How long will Avastin keep ovarian cancer at bay?
I have Stage 4 cancer and I’m very unhappy with my oncologist. I live in a rural area and he’s my only choice unless I travel out of my community. I’ve been on Avastin only since last August. Chemo probably got rid of a lot of small tumors in my abdominal area but not some larger ones. In my last visit, my oncologist just said how lucky I am. Avastin usually only works for 6 months. He is really, really bad about answering questions and I think about giving adequate information. Does anyone have better information on this and what to expect?
Interested in more discussions like this? Go to the Gynecologic Cancers Support Group.
Sorry to hear you are unhappy with your oncologist. Do you have a teaching hospital in your state? They often provide the best care. It sounds like you might benefit from a second opinion and a trip may be worth your time. Here is some general information on Avastin. You might also look up how long Avastin works for your kind of cancer.

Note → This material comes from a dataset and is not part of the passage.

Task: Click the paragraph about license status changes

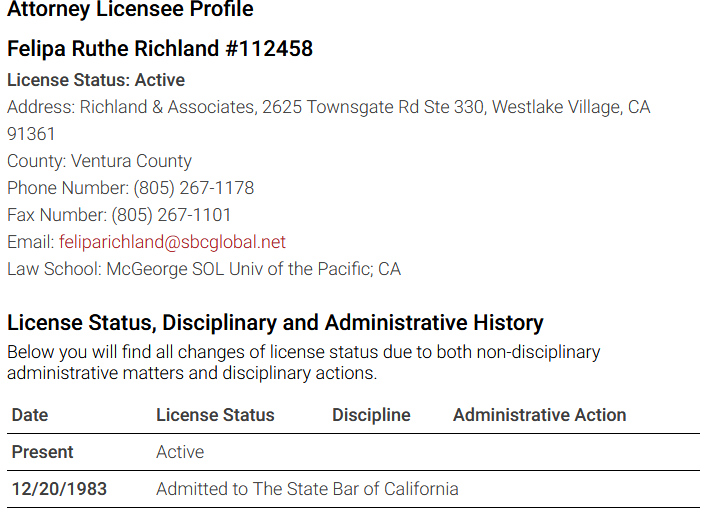Action: pos(304,363)
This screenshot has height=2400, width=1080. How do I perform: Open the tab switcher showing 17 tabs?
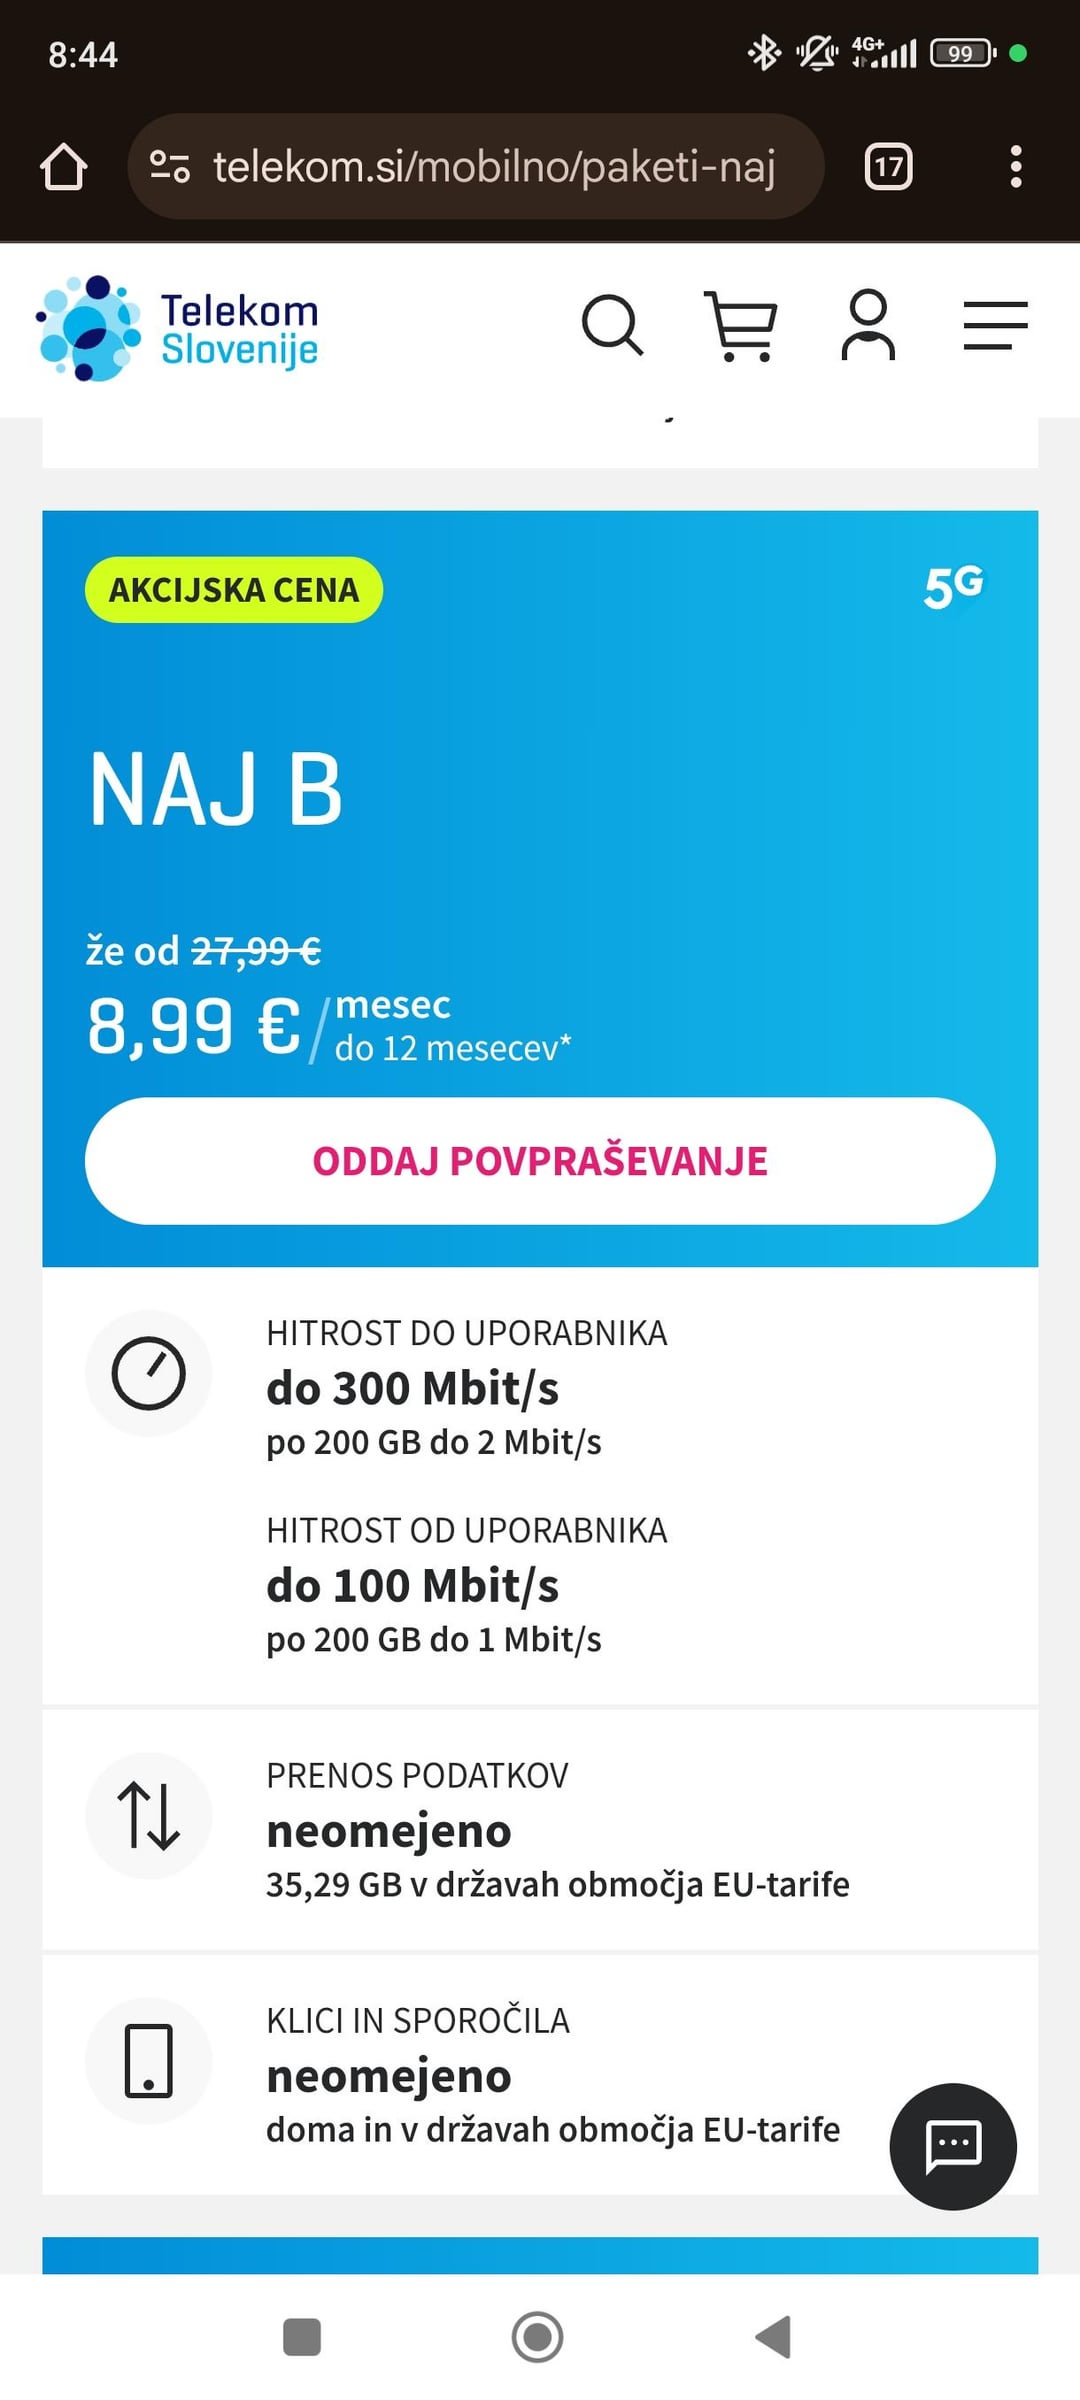888,166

Wishing you the best outcome possible on your journey.
://www.healthline.com/health/drugs/avastin#what-it-is
Hi @jo72, to help me connect you with others, can you please share the type of cancer you have?
I have ovarian cancer, Stage 4
Thanks for the additional information, @jo72. I moved your question to the Gynecologic Cancers support group here: connect.mayoclinic.org/group/gynecologic-cancer/
And am tagging members like @starko @katherinehayes @cancerback @rainna @rlg @corday7578 @katycot @jodimj @lathomasmd, who also have experience with bevacizumab (Avastin) as maintenance therapy for ovarian cancer.
Are you continuing with Avastin? How are you tolerating it?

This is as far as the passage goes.